Wednesday, February 06, 2013

Cheater's Pork Belly Buns

The January issue of Food & Wine magazine had a simple recipe for gua bao, or Taiwanese pork belly buns. Gua bao, especially those served at places like New York's Momofuku Ssam Bar and Baohaus, are a foodie delight: tender pork belly chunks served with minimal condiments on freshly steamed buns. Mmm!

Both the pork belly and the buns are time-consuming to make at home. The belly needs braising and the yeast-raised buns require rising time. I'm not patient enough to do both at the same time, so a recipe using thick cut bacon in place of the belly, and commercial refrigerated biscuits instead of steamed buns seemed like a must-try. I gotta admit it even turned me on a little.

I was thinking that F&W's Grace Parisi was a genius as I googled for an Internet copy of the recipe to share here, but then I found that the biscuit-cum-bao idea wasn't exactly hers. Apparently, a cookbook author named Andrea Nguyen shared the technique in her 2006 book, Into the Vietnamese Kitchen, and she had learned it from someone else. No matter. The technique is still genius-y. Another clever tip from Parisi was to use a roasting pan, ramekins, and a cookie sheet, all wrapped tightly in foil, as a steamer for the buns. Much less-involved is a bamboo steamer, which I already had on hand.

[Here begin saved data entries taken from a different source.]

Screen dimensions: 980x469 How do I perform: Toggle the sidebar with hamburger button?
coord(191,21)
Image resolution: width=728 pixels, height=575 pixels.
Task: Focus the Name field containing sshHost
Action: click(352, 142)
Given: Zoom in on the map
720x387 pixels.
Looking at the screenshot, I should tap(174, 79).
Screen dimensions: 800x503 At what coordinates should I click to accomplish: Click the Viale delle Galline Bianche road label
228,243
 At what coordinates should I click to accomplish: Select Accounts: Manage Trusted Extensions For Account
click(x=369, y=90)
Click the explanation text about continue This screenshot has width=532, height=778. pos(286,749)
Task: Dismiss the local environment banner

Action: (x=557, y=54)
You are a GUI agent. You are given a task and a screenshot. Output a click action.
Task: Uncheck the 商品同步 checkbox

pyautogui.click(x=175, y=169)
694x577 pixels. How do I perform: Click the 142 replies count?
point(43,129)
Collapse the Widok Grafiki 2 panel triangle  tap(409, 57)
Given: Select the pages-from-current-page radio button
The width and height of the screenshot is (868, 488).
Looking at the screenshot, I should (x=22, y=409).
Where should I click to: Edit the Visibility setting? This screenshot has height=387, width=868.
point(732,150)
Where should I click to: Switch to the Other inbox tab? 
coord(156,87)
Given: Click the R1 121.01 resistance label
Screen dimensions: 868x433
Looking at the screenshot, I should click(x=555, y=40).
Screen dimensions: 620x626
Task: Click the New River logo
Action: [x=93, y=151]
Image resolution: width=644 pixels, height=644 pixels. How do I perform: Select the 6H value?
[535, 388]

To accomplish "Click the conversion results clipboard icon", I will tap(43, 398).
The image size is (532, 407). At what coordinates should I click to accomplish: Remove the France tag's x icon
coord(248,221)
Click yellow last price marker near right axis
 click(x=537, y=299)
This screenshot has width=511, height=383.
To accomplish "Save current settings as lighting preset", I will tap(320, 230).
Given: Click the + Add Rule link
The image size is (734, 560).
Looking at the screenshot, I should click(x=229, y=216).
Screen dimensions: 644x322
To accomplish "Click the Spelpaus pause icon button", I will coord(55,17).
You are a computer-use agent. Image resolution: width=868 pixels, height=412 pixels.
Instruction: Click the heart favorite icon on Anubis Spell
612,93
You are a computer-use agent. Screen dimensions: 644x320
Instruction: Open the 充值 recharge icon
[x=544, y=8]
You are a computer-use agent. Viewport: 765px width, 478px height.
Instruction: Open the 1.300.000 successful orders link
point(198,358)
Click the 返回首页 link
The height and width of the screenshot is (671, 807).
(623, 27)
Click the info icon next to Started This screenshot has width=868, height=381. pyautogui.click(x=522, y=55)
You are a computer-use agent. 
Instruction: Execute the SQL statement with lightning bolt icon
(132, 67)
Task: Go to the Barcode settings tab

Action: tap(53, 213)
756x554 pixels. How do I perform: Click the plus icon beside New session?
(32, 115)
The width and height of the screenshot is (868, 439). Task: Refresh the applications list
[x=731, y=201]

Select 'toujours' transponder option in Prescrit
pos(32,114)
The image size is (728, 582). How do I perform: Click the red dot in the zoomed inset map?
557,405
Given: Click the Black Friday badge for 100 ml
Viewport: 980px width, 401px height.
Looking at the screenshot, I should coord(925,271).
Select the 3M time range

So off to the supermarket to buy some bacon and a tube of buttermilk biscuits. The recipe suggested Pillsbury Grands, but we're not a fan of the odd flavoring that all Pillsbury biscuit-type thingies tend to have, so we bought store brand (Giant) instead.

Do refrigerated biscuits make adequate steamed buns? Yes, they do. While the flavor of the biscuit wasn't exactly the same, the texture was a good approximation. As far as the bacon is concerned - it's bacon. How can it be bad? That said, there's no way the thin-ness of even thick-cut bacon can equal a slab of juicy and fatty pork belly, but with the ginger and seasonings, it tasted fine. The original recipe called for mirin in the cooking liquid and hoisin on the finished sandwich. I didn't have mirin and felt the bacon was sweet enough without the addition of hoisin. YMMV. The recipe also called for bread-and-butter pickle slices for the sandwich, but thickly-sliced, lightly salted cucumber was even better, particularly since I decided to add a pinch of extra sweetness with some crushed peanuts, the way they serve 'em at Baohaus.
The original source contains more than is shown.